> **AVAILABLE RECORDS**

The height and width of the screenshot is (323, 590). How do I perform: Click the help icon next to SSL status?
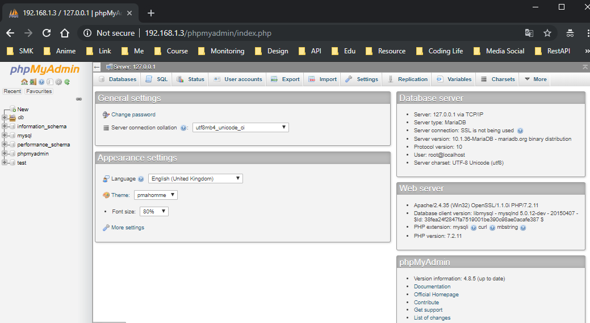(520, 131)
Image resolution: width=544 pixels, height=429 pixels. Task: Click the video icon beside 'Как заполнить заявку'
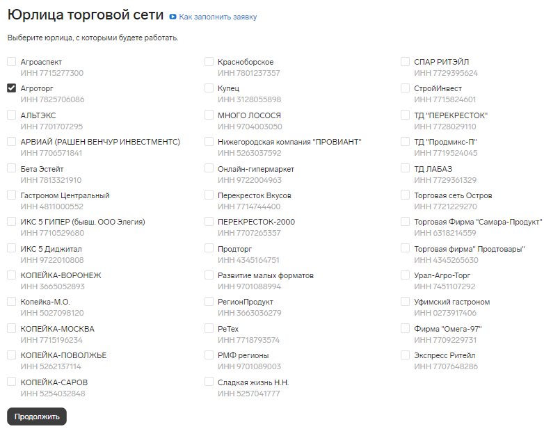(173, 17)
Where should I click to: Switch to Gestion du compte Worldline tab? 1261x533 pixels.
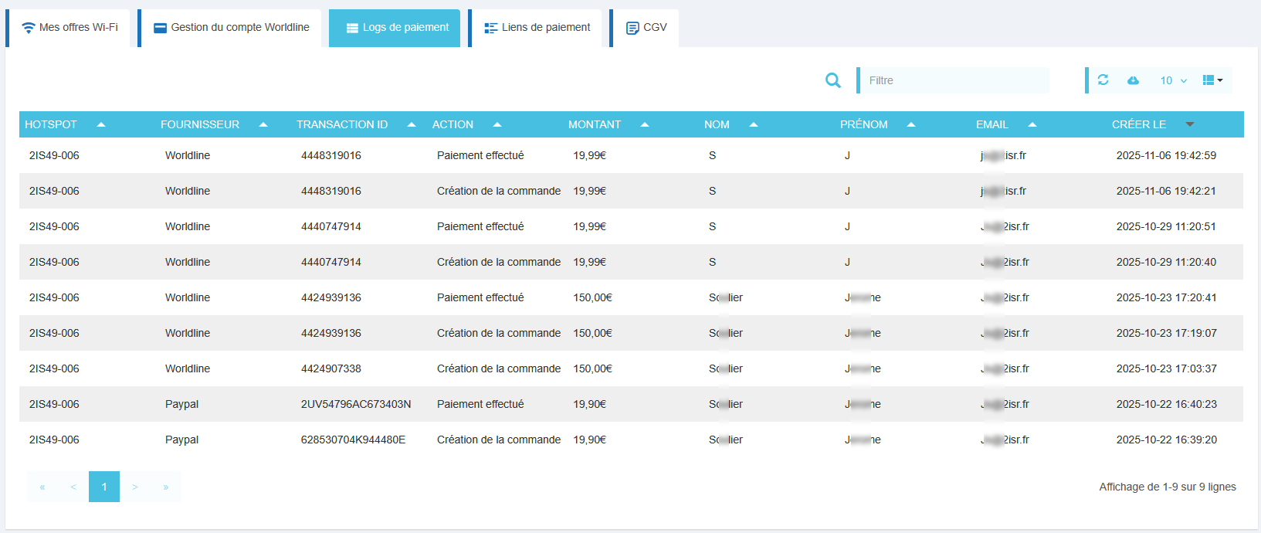[x=232, y=28]
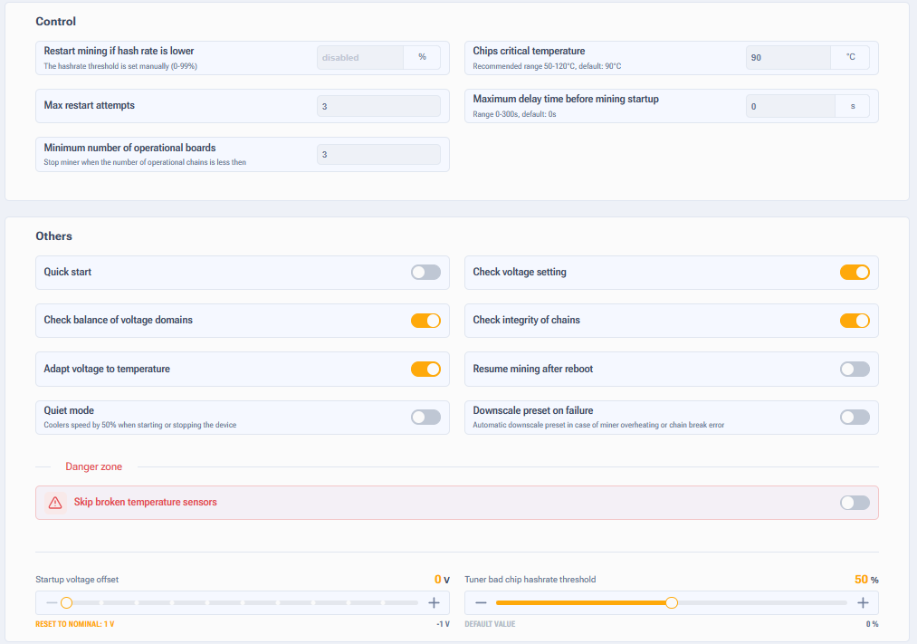Enable Resume mining after reboot
This screenshot has height=644, width=917.
855,369
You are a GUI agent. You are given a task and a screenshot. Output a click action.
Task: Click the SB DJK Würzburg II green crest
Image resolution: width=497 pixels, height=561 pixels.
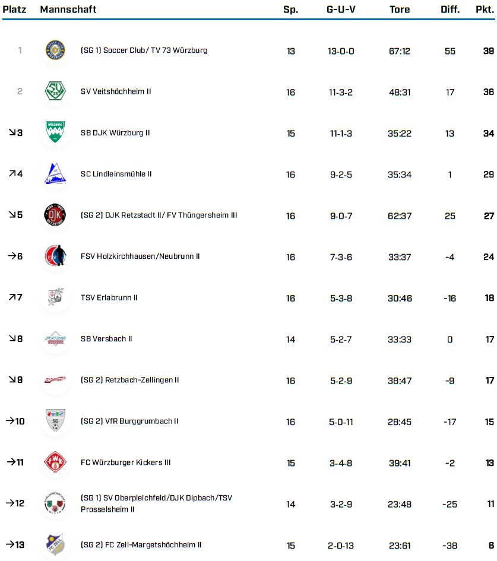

> **EXERCISE REQUIREMENTS**
Each entry above needs to be restated without a single word changed; skip the images.

> **TASK OUTPUT**
The height and width of the screenshot is (323, 590). How do I perform: Click the help icon next to SSL status?
(520, 131)
Image resolution: width=544 pixels, height=429 pixels. Task: Click the video icon beside 'Как заполнить заявку'
(173, 17)
Where should I click to: Switch to Gestion du compte Worldline tab? 1261x533 pixels.
[x=232, y=28]
Enable Resume mining after reboot
This screenshot has height=644, width=917.
855,369
You are a GUI agent. You are given a task and a screenshot. Output a click action.
Task: Click the SB DJK Würzburg II green crest
Image resolution: width=497 pixels, height=561 pixels.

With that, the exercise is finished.